26 kwietnia 1777 roku zapisał się na kartach historii Elbląga podobnie smutnymi zgłoskami jak kwietniowy wieczór bieżącego roku nad Sekwaną. Tego dnia na elbląskim niebie pojawiły się ciemne chmury, a nad miastem rozpętała się ogromna burza.
Po chwili piorun uderzył w wieżę katedry św. Mikołaja, która momentalnie zaczęła się palić. Podobnie jak w Paryżu odważni mieszkańcy wraz z kapłanami starali się wynieść jak największą część wyposażenia. Niestety, nie udało się ugasić ognia, który strawił wieże i dach kościoła. Wkrótce po pożarze zawaliły się sklepienia, niszcząc przy tym ołtarz główny i te elementy, które pozostały we wnętrzu świątyni.

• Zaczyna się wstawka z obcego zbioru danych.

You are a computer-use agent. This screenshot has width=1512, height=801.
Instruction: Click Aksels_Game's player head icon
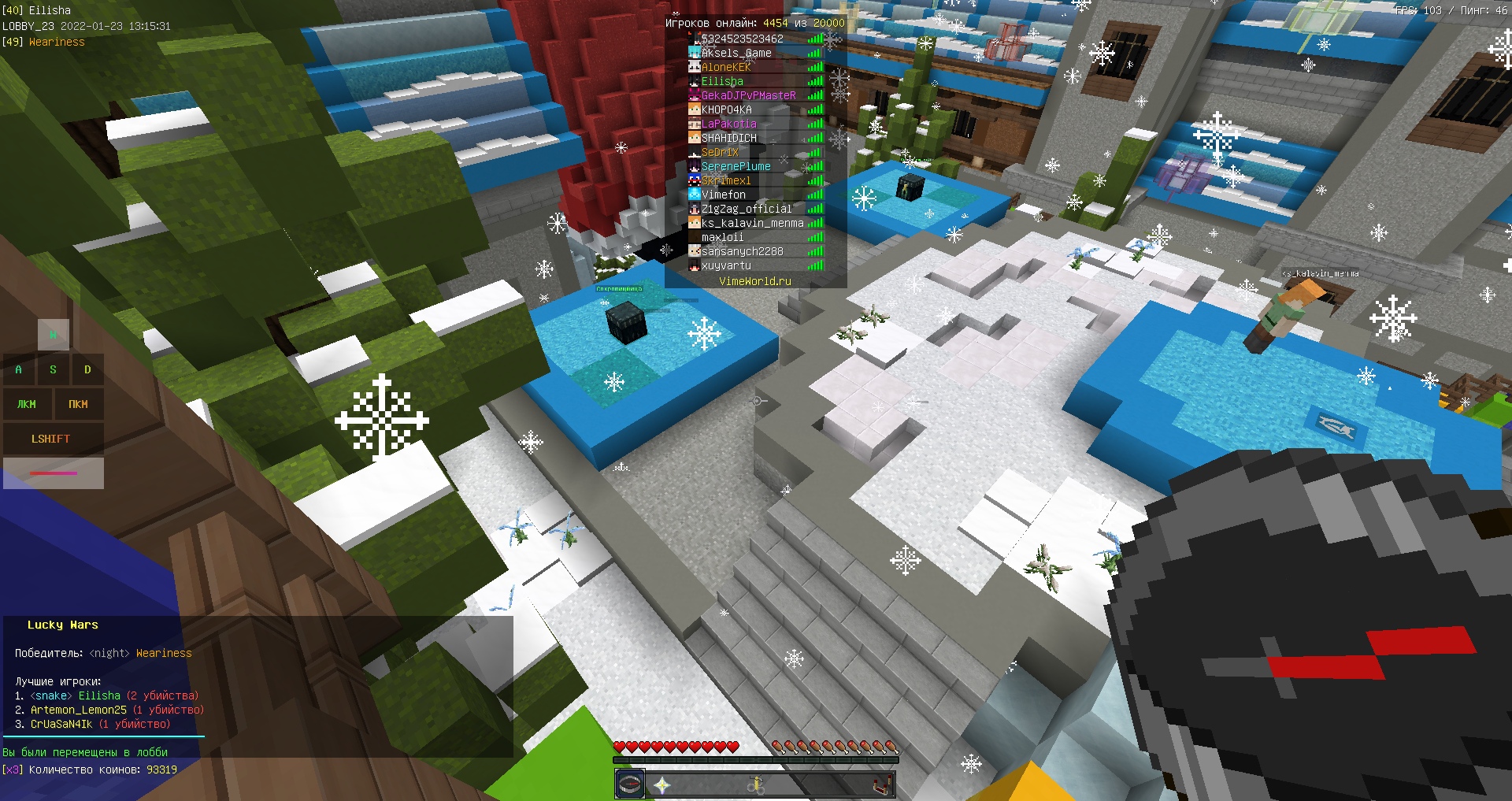coord(695,53)
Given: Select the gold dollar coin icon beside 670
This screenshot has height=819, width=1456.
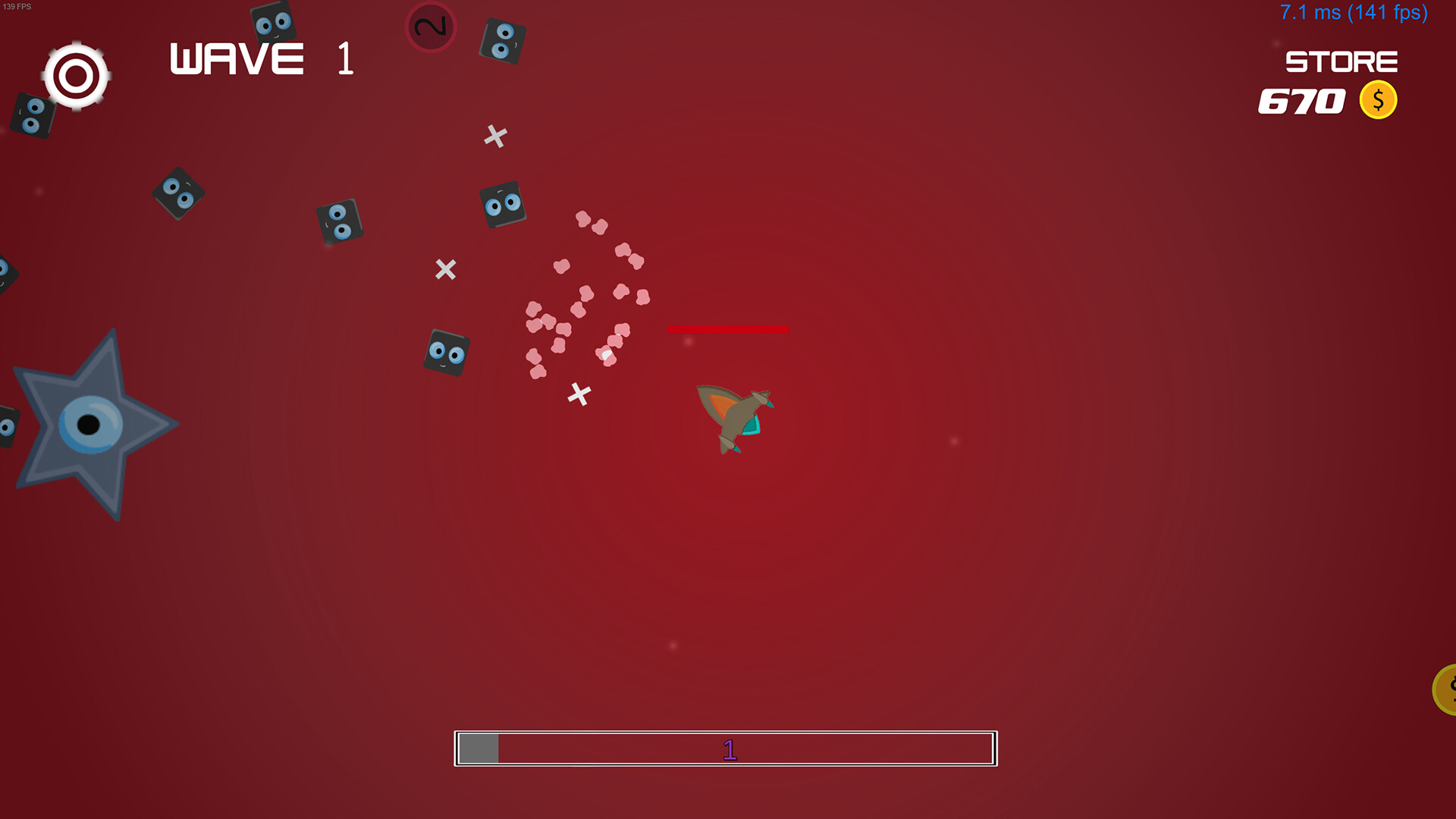Looking at the screenshot, I should 1379,99.
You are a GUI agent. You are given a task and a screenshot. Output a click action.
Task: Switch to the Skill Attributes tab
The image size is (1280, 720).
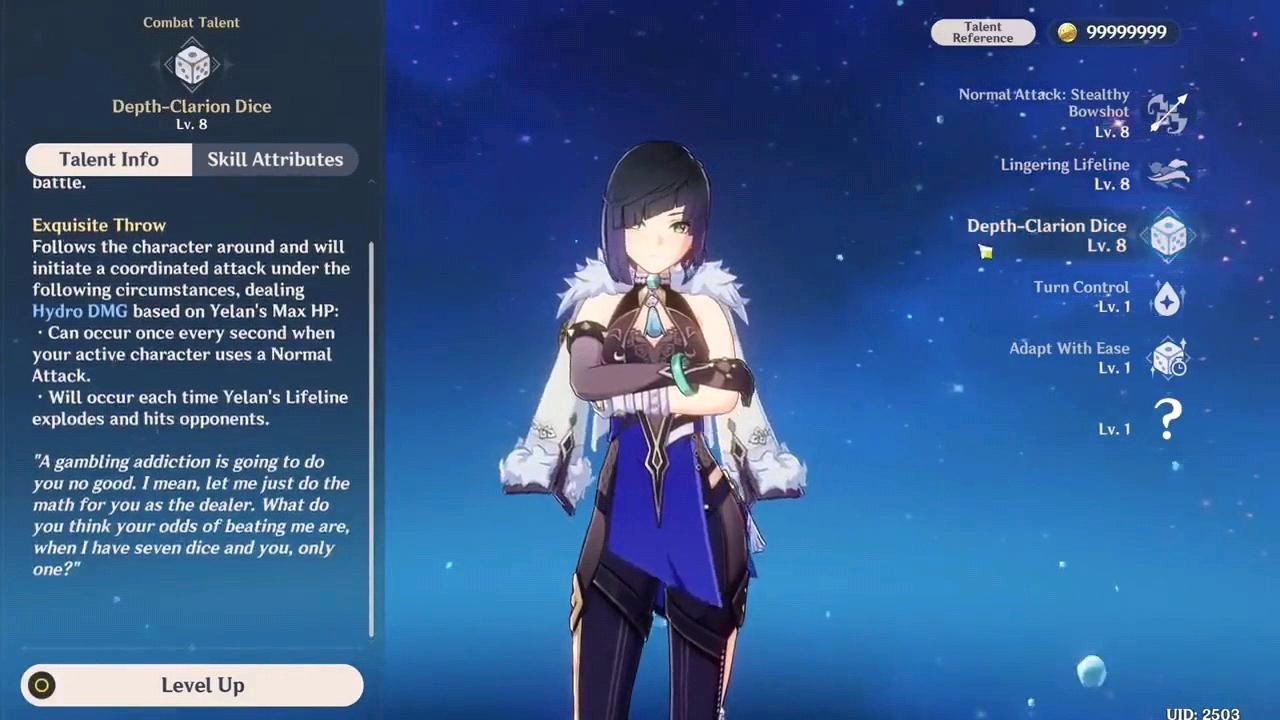[x=275, y=160]
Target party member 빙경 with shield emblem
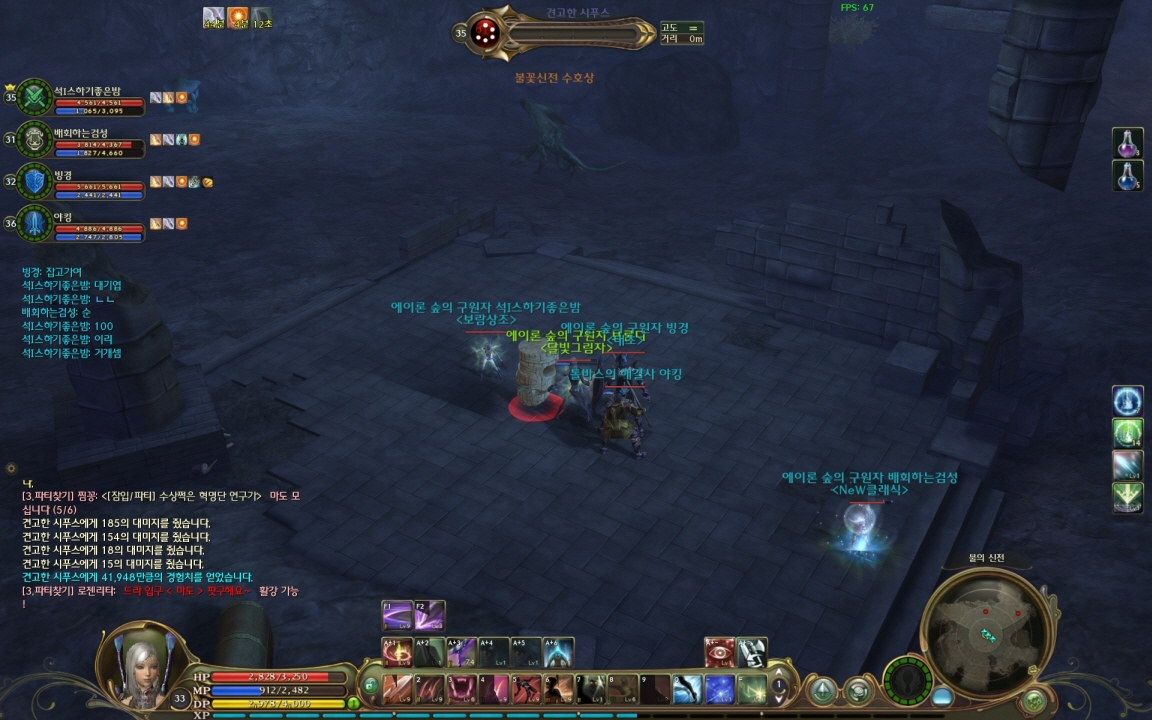The height and width of the screenshot is (720, 1152). click(x=36, y=181)
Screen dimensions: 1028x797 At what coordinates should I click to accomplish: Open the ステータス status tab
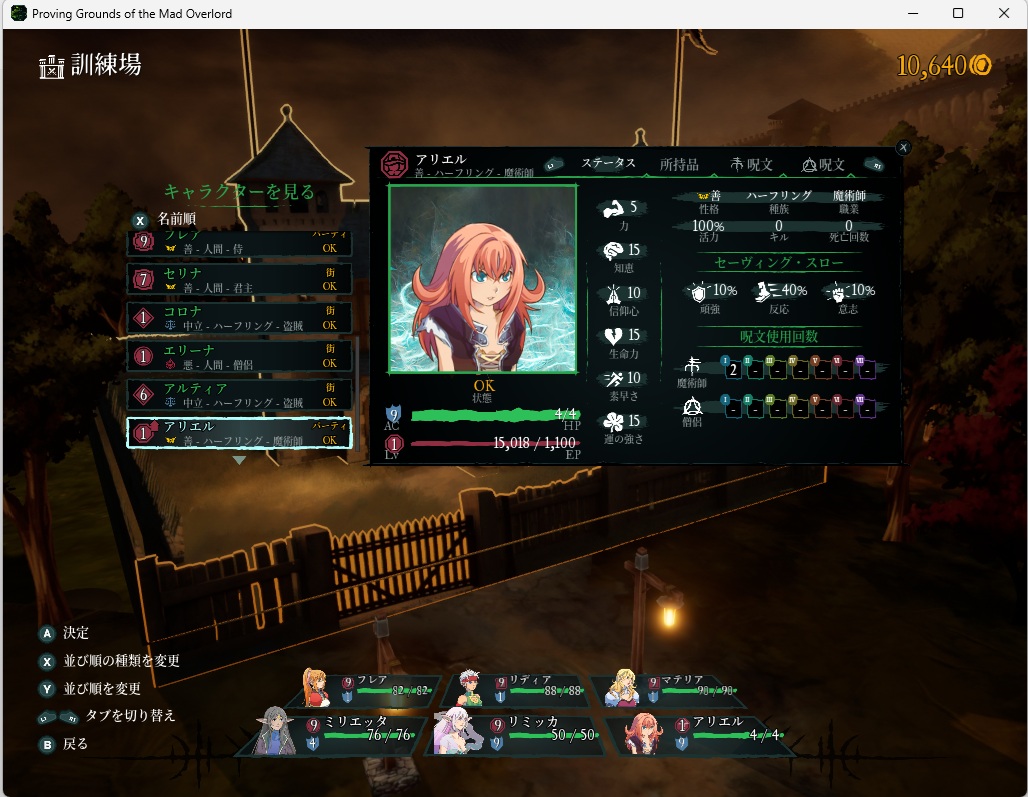[608, 164]
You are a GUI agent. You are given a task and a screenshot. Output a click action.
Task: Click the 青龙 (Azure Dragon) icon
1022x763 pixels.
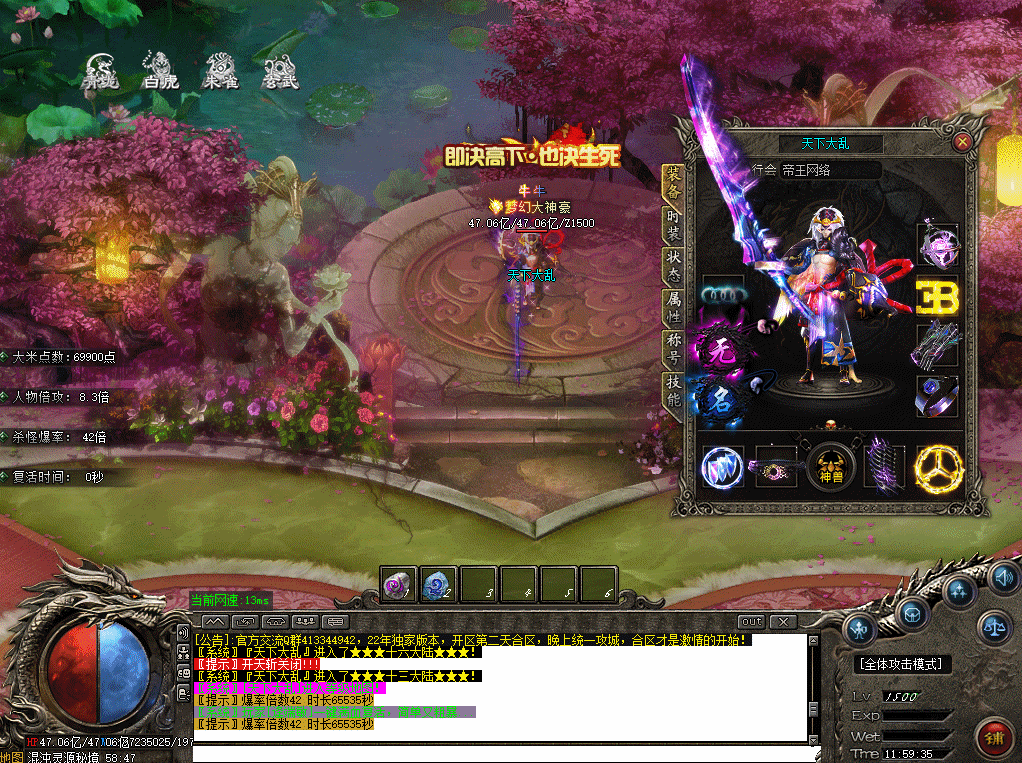pos(100,70)
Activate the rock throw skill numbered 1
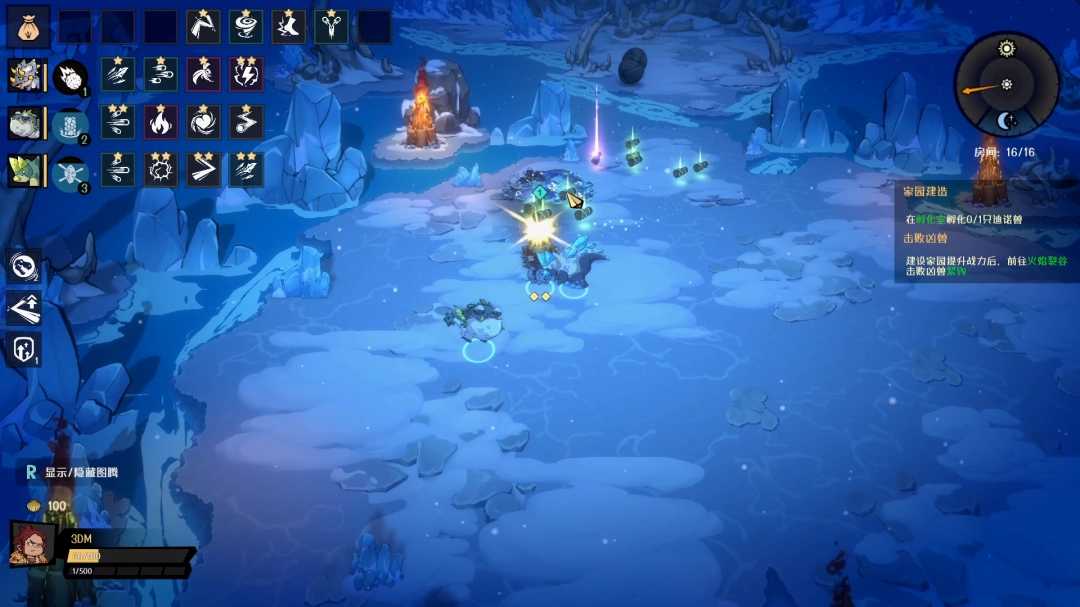 [70, 76]
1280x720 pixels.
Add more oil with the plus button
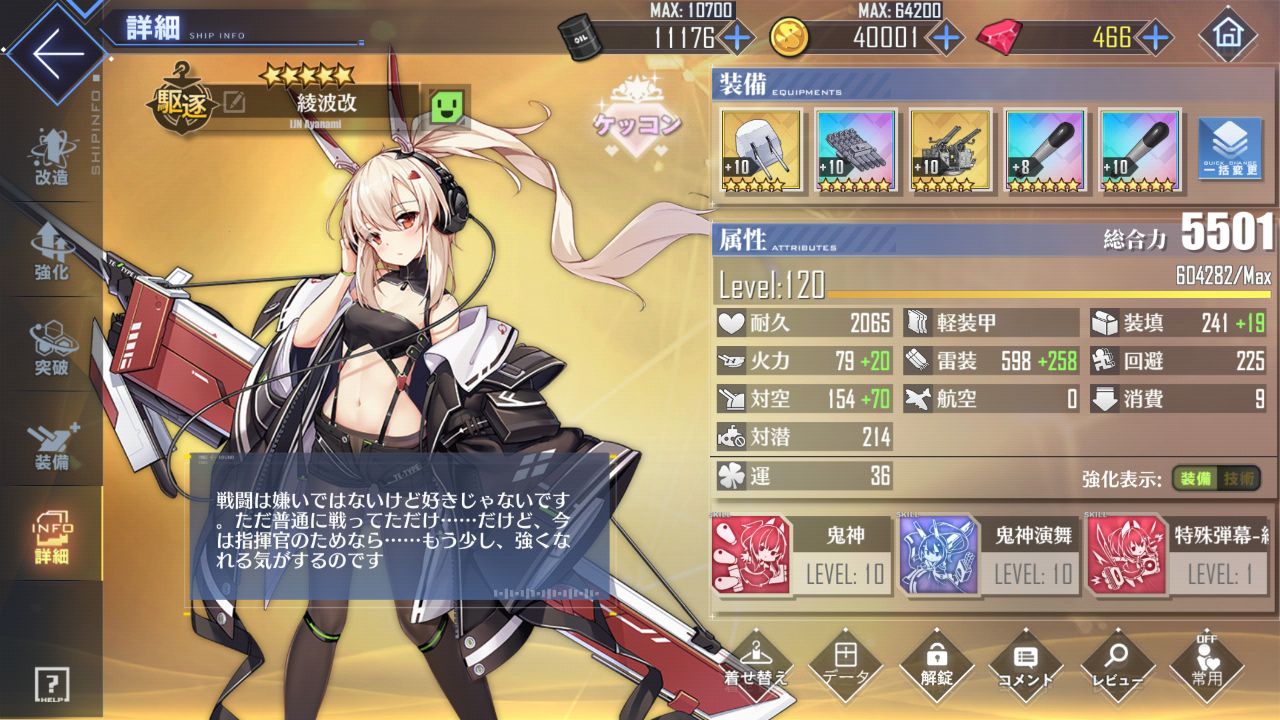coord(735,38)
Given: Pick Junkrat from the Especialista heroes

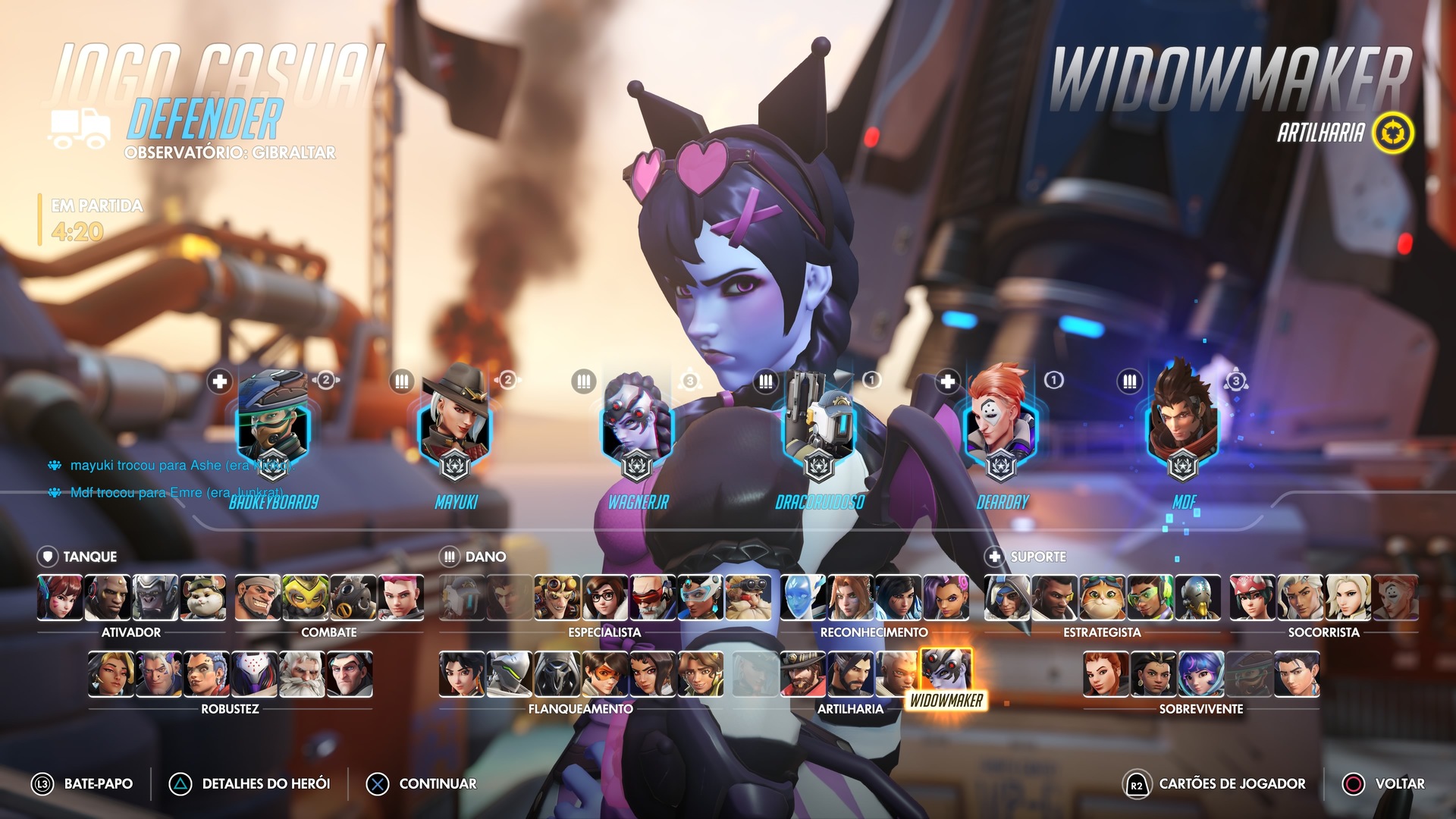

Odbudowa elbląskiej katedry wiązała się z ogromnym nakładem środków, których wówczas w kasie miejskiej i kościelnej najwyraźniej brakowało. Nie odbudowano spalonej wieży głównej, a cały kościół obniżono o 6,5 metra. Wieżę odbudowano dopiero po 130 latach, a została ona poświęcona 24 października 1906 r.